Шрифт:
Интервал:
Закладка:
Сукин сын. Треклятый сукин сын. Вот уж обосрались так обосрались. Сколько они, полтора месяца этого придурка ловили? Полтора месяца на одного жалкого толстожопого хиляка-япошку, который и на двенадцать-то лет не выглядит. И теперь, когда дело сделано, когда его наконец сцапали, выпотрошили и заперли, как миленького, эта инвалидная команда позволяет ему слинять. А как же. Само собой. Ну и что прикажете? Национальную гвардию вызывать?
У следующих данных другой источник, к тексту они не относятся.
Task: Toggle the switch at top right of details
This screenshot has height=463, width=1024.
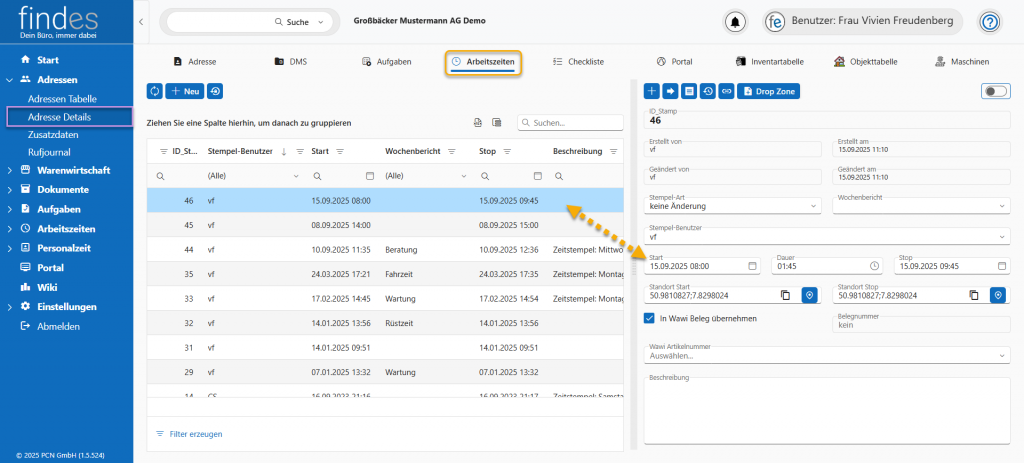Action: pyautogui.click(x=995, y=91)
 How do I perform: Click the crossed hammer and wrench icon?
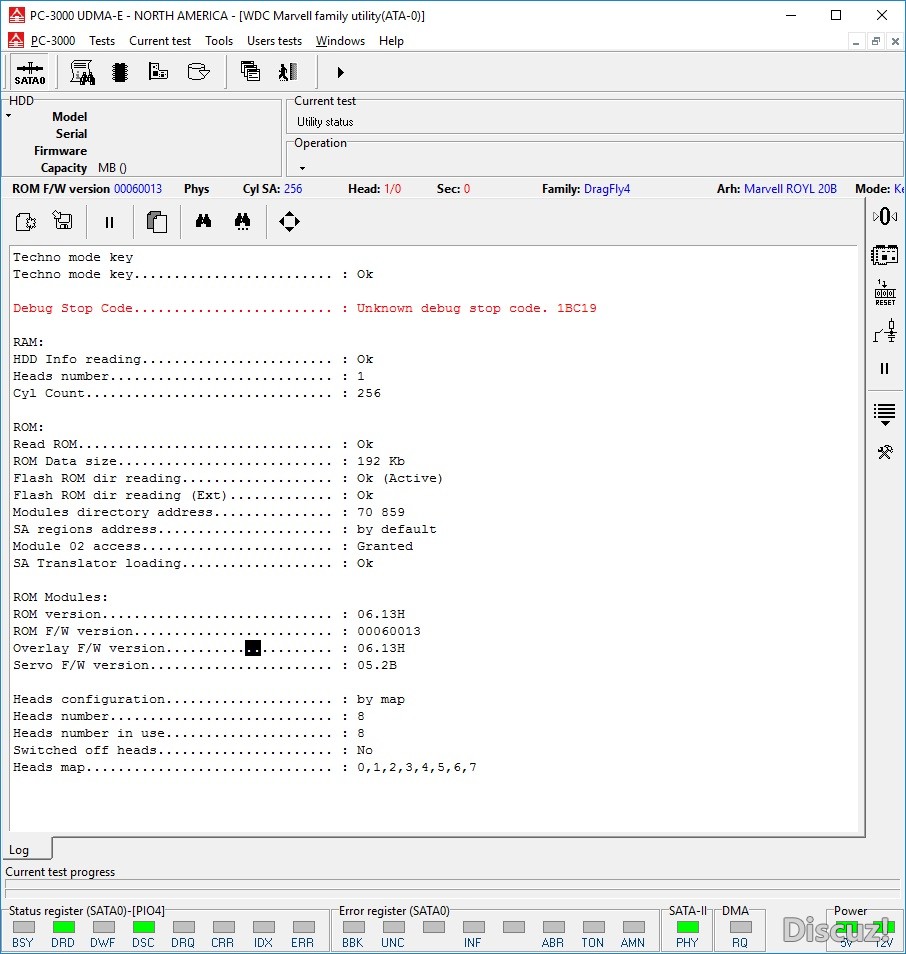point(885,452)
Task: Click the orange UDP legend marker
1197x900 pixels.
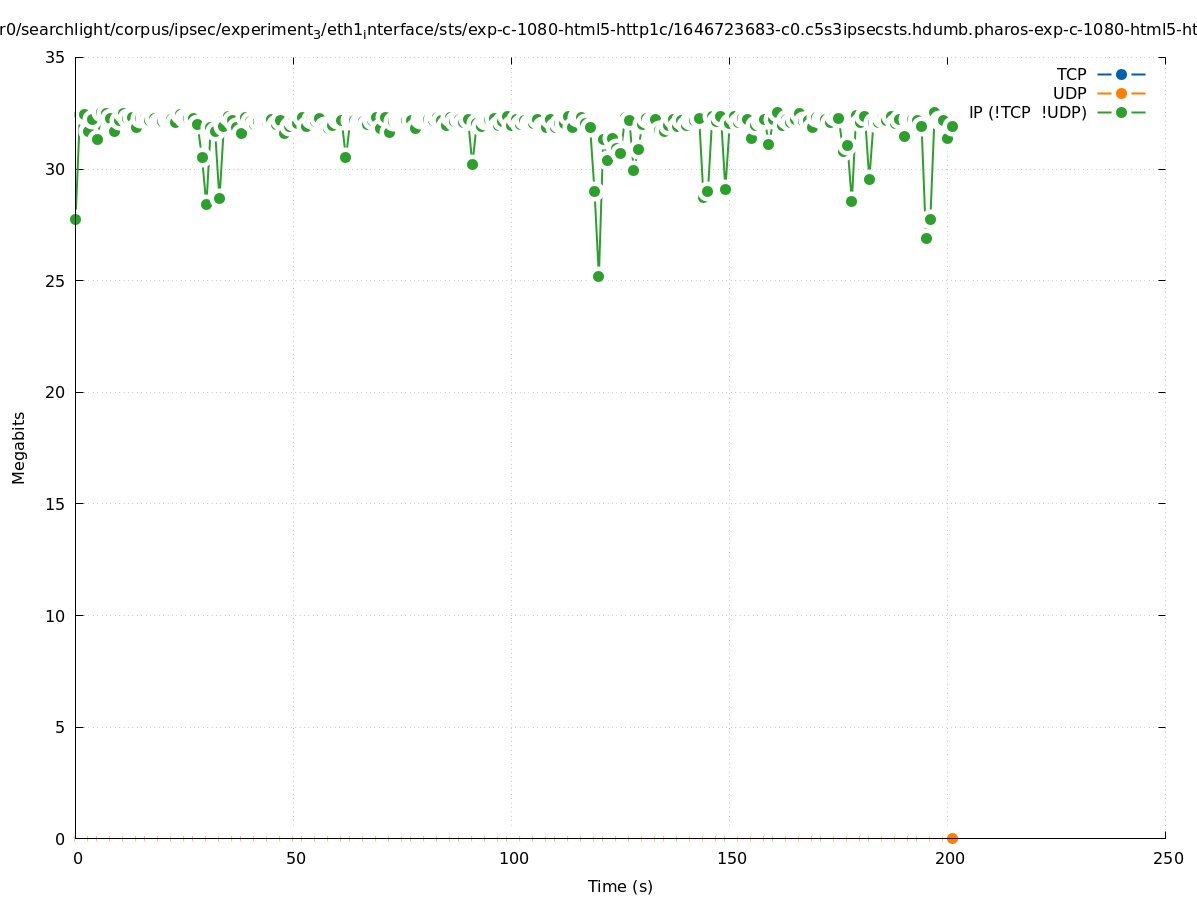Action: click(1121, 93)

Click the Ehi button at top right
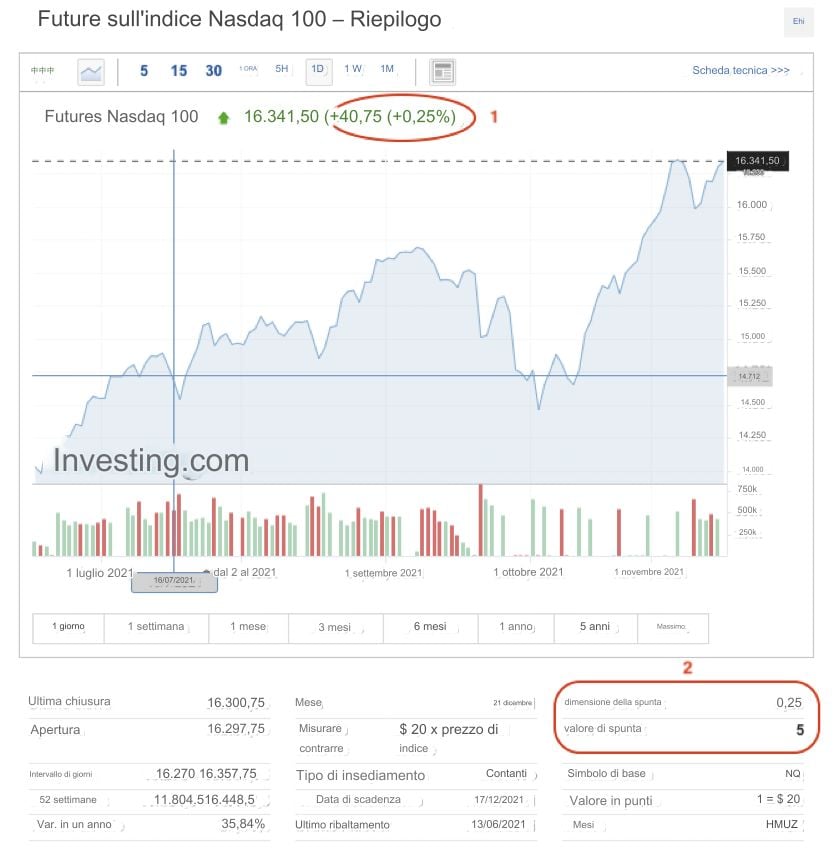pyautogui.click(x=798, y=22)
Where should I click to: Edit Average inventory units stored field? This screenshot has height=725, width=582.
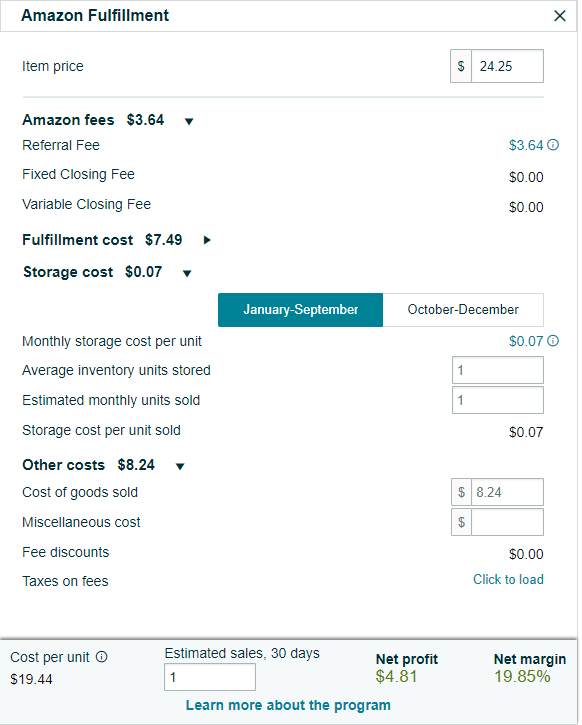click(x=498, y=370)
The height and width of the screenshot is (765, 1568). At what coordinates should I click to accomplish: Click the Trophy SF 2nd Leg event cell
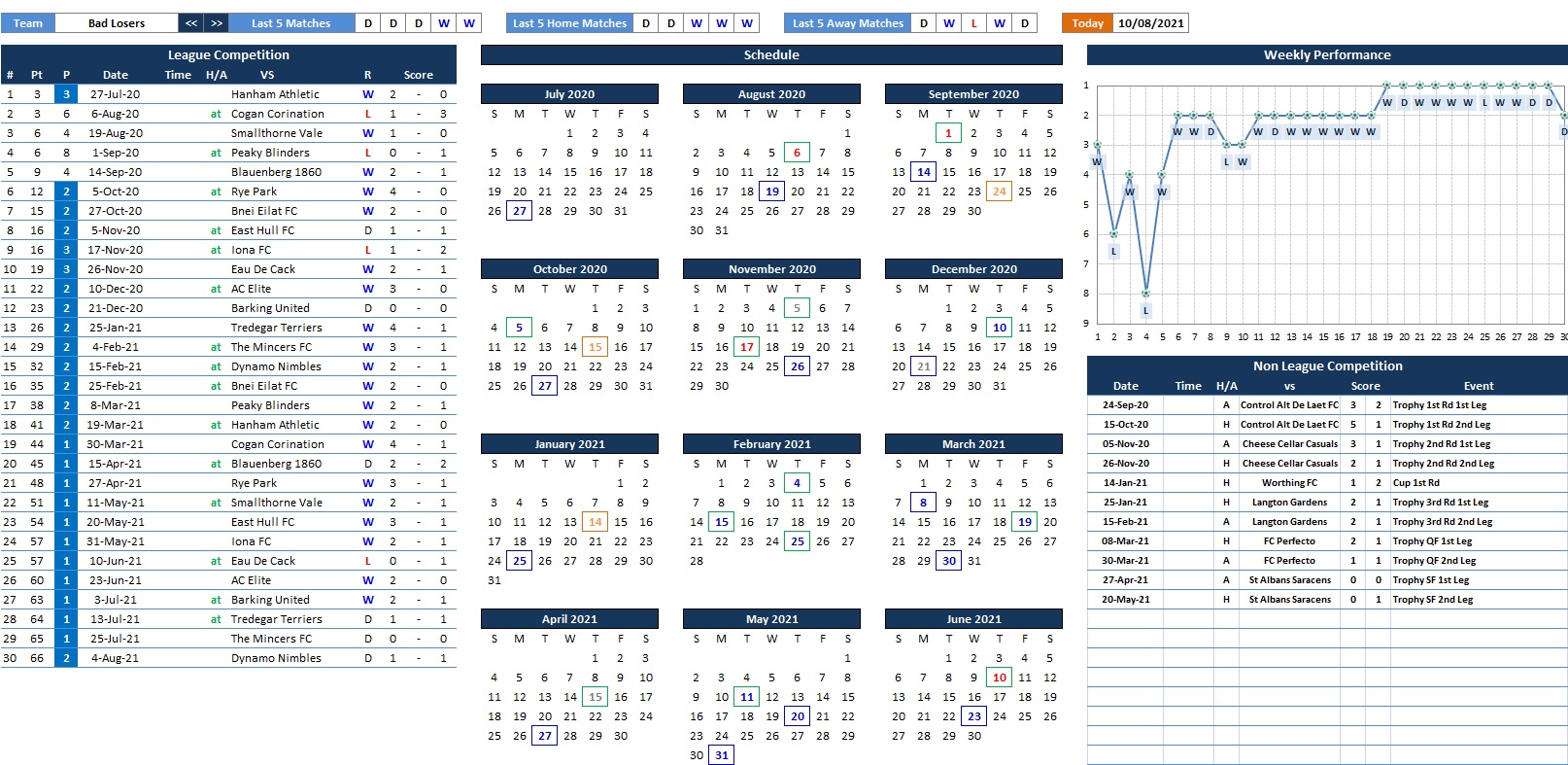tap(1432, 600)
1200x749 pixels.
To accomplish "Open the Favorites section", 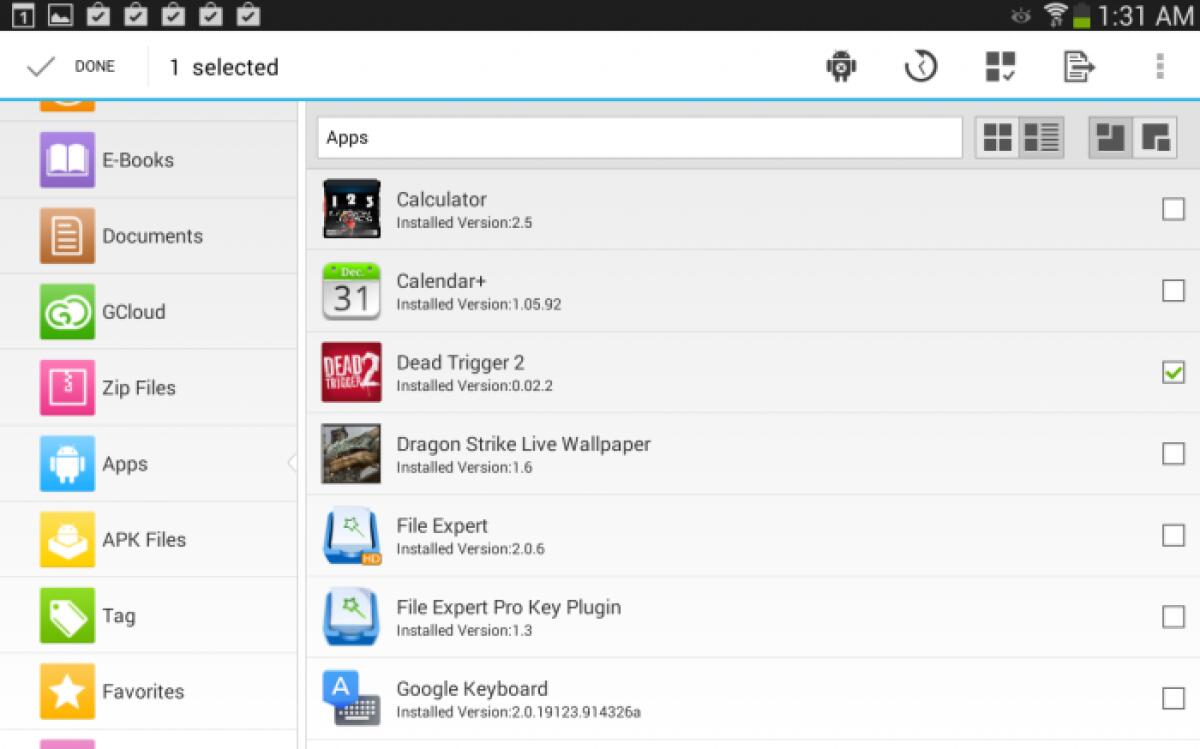I will (x=142, y=691).
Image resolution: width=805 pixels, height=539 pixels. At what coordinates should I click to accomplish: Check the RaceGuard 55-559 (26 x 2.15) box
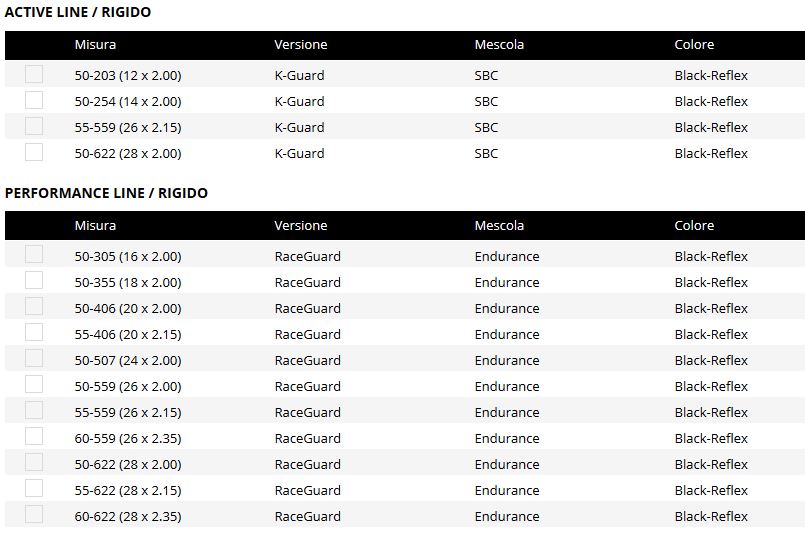click(x=34, y=411)
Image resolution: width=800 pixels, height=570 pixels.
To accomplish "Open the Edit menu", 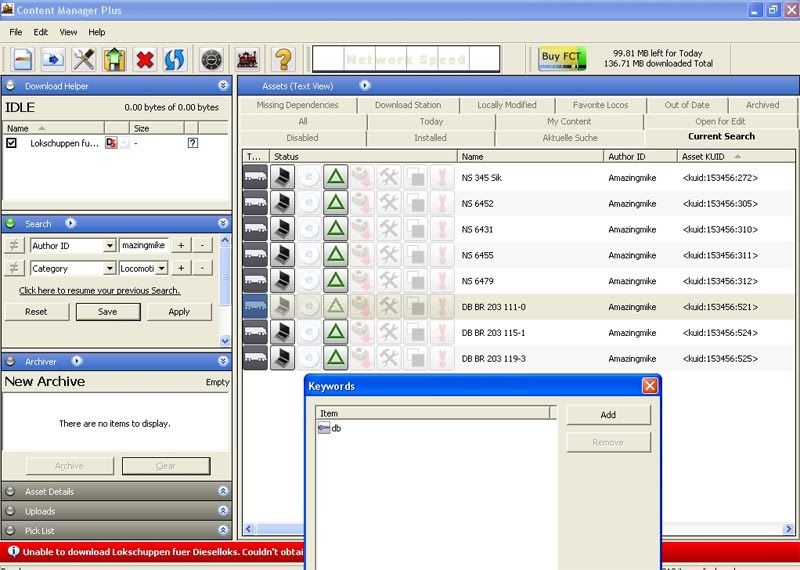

Ух и зол же был Льюис Турко. Пылал просто. Становилось темно, и дела выглядели мрачно. Никто ни хрена не знал, в том числе и дурья башка помощник, который отпер дверь, чтобы доставить заключенного на паром, и узрел пустую камеру. Ну, не совсем пустую, конечно, — стулья-то там были, под окном валялись, и пара прутьев еще оставалась в оконном проеме. Но никакой вам косой образины. Он к напарничку — дескать, как это понимать, а тот отлучался с поста, было дело, отлить ходил и они смекнули, что надо бы шерифу сказать, и теперь сбежались уже все, носятся взад-вперед и орут, как ненормальные. А ведь ночь уже почти, люди искусства, как стадо, высыпали поглазеть на представление, собаки дрыхнут себе в своем Ниггертауне, а шериф выглядит так, будто только что съел здоровый кус своей жопы. А япошка — он-то небось уже на полпути к Хоккайдо. Непробиваемая тупость. Мудизм сплошной. А, черт.
Да еще литераторы эти. Держите меня, сейчас блевать буду. Обер-клоун жопы им всем лизал, особливо этой маленькой сучке еврейской, что прятала субчика, прятала и врала, за нос всех водила. Ну, подшутила. Уписаешься со смеху. И теперь вон стоит красуется, коктейль потягивает и большими такими невинными глазами на всех смотрит, ну прямо Ребекка с фермы Саннибрук, ангел божий.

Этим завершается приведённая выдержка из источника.